Other than a few days of the initial lockdown months, the pace of the activity of farmers and the reelers in the state did not slow down, and after a lull of loss with big drop in cocoon prices business is bouncing back to the original.

Silk Production in India

India is the second-largest producer of raw silk in the world after China. The country has a unique distinction of being the only country producing five different types of silks in the world. Mulberry silk is produced predominantly in southern states of Karnataka, Tamil Nadu, Telangana, and non-mulberry varieties (Vanya silk) such as Tussar is produced in Chhattisgarh, Jharkhand, Odisha, and West Bengal. Moga silk is specific to Assam state and Eri silk is grown in Meghalaya and Nagaland. Mulberry silk constitutes nearly 70 per cent of the total silk produced in India with Karnataka leading the production of mulberry silks. Realizing the huge employability potential spawning across the value chain of the silk industry, that could put the country on economic growth trajectory, the Government of India established the Central Silk Board (CSB) soon after the country attained Independence, and with it a series of policies. With low capital requirement and remunerative nature of production from rural on-farm and off-farm activities, and an ever growing culture bound domestic market, silk industry has been central to the socio-economic development of large agrarian population, providing employment to 9.4 million people in rural and semi-urban areas.

Silk industry

Unlike seasonal crops, sericulture can be done round the year and harvested as many as 5–6 times a year. With attractive prices for cocoons at '550 per kg in present day, sericulturists find it lucrative than growing any other cash crops. An estimated 35,820 MT of raw silk was produced during 2019–20, which fell by almost 30 per cent during the pandemic. Though part of the raw silk demand is met with imports, much of silk exports earnings is from silk garments, silk carpets and silk wastes, which totalled to '1466 crore in 2020–21.

The industry which has received funding from convergence of various ministries such as the Ministry of Rural development, Ministry of Textiles, and schemes such as Mahatma Gandhi National Rural Employment Guarantee Act (MGNREGA) and Seri-forestry has given sustainable livelihood to farmers, in particular to women of marginalized communities in the states of Jharkhand, Odisha, West Bengal, Chhattisgarh, Maharashtra, Andhra Pradesh and Bihar by way of 36,000 jobs. Around 36,154 farmers including 2497 women farmers were given help to raise 1521 hectares (ha) Tussar plantations in private wastelands. Under Special projects, 14,227 commercial seed rearers produced 2240 lakh of reeling cocoons. Further expansion of programme under the rural livelihood mission will include 35,000 women farmers.

Silk Production Process

Silk production is done in two phases, pre-cocoon phase and post cocoon phase. In the first phase, sericulturists do mulberry plantation and rear disease free silkworm seeds that are made to grow on mulberry leaves. Great care is taken towards the initial seeds and the mulberry plantation since the quality of silk depends on the leaves that are fed to the silkworms.

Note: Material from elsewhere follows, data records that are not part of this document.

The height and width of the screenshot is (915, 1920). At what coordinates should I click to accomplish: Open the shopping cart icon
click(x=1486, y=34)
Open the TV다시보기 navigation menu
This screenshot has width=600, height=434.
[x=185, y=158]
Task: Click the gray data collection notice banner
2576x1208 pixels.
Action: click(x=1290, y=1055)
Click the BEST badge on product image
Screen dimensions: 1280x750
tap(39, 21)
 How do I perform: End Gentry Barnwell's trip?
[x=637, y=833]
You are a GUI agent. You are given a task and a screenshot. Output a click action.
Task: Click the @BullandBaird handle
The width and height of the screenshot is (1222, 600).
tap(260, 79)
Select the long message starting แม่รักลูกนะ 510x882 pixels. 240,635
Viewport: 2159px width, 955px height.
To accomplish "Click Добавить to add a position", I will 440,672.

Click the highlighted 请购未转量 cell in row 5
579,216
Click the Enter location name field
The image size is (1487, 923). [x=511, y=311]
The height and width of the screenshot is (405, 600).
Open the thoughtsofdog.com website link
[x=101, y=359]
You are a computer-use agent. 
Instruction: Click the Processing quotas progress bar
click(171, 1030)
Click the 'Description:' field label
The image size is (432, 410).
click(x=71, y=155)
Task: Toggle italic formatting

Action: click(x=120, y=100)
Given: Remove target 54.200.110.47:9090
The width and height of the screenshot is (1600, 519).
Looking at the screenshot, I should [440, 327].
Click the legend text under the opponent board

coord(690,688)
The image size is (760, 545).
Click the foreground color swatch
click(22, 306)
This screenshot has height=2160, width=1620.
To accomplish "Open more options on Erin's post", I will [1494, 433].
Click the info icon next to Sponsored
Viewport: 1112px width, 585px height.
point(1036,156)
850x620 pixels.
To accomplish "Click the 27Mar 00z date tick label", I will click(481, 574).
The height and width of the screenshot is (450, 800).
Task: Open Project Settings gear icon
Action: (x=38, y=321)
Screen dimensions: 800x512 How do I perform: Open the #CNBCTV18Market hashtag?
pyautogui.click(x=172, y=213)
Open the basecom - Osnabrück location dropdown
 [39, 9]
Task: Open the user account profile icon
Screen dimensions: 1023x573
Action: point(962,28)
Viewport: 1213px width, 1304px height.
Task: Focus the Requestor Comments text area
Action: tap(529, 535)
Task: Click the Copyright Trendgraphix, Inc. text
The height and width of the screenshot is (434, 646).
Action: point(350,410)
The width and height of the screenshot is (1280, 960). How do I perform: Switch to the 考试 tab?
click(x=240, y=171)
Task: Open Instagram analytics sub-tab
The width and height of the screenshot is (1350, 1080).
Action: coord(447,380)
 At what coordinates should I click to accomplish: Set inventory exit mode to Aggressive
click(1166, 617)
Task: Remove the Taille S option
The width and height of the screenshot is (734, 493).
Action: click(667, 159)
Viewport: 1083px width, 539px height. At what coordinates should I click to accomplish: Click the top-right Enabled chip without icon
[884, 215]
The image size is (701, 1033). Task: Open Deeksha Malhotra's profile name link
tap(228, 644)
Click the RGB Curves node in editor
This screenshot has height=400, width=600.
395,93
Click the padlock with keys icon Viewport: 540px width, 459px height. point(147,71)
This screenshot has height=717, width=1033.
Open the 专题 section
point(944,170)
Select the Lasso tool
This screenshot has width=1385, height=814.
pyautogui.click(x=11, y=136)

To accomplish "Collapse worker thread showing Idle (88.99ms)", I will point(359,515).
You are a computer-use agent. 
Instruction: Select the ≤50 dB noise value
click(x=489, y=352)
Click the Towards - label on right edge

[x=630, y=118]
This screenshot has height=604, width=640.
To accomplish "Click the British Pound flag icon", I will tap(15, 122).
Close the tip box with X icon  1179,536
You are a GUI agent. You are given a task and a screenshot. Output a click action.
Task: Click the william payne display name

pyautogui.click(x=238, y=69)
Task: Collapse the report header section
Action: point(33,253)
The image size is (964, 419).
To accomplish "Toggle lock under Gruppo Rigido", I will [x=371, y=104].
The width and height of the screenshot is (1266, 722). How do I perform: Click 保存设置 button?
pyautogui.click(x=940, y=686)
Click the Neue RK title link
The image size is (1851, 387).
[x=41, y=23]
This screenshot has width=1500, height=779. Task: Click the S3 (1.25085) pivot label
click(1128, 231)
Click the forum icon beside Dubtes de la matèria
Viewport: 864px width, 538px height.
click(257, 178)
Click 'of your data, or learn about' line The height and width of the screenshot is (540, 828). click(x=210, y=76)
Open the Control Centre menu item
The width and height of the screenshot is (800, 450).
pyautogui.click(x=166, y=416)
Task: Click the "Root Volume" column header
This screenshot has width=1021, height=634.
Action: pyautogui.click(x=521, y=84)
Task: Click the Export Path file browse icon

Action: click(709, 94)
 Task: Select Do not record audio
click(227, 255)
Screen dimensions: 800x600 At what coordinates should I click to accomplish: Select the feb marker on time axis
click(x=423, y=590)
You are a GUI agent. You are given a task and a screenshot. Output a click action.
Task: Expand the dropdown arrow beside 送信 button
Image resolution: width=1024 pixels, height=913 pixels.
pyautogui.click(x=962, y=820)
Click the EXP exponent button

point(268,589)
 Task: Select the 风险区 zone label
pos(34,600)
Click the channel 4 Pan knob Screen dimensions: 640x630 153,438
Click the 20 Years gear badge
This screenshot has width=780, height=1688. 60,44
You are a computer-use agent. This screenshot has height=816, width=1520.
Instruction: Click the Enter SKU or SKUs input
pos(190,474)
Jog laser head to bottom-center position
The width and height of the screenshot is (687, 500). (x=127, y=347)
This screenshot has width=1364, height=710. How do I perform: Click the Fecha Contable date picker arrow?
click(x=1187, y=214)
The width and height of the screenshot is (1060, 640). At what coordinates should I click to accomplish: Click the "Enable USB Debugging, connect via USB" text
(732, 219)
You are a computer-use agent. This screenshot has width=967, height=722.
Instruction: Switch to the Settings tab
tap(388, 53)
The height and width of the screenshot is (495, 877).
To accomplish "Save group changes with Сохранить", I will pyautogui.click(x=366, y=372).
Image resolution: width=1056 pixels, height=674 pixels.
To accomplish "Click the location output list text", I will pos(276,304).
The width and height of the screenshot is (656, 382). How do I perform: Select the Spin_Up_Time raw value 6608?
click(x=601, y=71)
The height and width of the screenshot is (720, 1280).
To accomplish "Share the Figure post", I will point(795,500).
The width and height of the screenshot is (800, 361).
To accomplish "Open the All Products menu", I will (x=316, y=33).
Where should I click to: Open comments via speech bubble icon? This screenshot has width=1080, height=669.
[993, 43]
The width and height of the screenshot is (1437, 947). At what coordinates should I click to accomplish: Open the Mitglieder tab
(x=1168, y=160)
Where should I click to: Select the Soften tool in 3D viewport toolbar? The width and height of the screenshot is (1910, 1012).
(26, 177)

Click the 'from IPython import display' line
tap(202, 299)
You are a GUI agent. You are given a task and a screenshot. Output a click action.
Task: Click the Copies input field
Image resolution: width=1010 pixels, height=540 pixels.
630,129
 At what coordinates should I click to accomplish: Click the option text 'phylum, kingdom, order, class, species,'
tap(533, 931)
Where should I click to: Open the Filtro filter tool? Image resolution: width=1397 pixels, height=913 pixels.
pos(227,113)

Silkworms go through four different stages of growth from eggs to moth and at caterpillar stage spin a cocoon around them. The spun thread excreted by the silk gland of the silkworm consists of primarily two proteins—fibroin, the fibre and sericin, the adhesive between cocoon and the fibre.

Reeling comes in the post cocoon phase. Within fifteen days of cocoon spinning, silk is reeled from the cocoons to obtain best quality silk. One roll of silk can be produced with 10 kg of cocoons. The reeled silk goes to weavers and made into finished products for the consumers' market.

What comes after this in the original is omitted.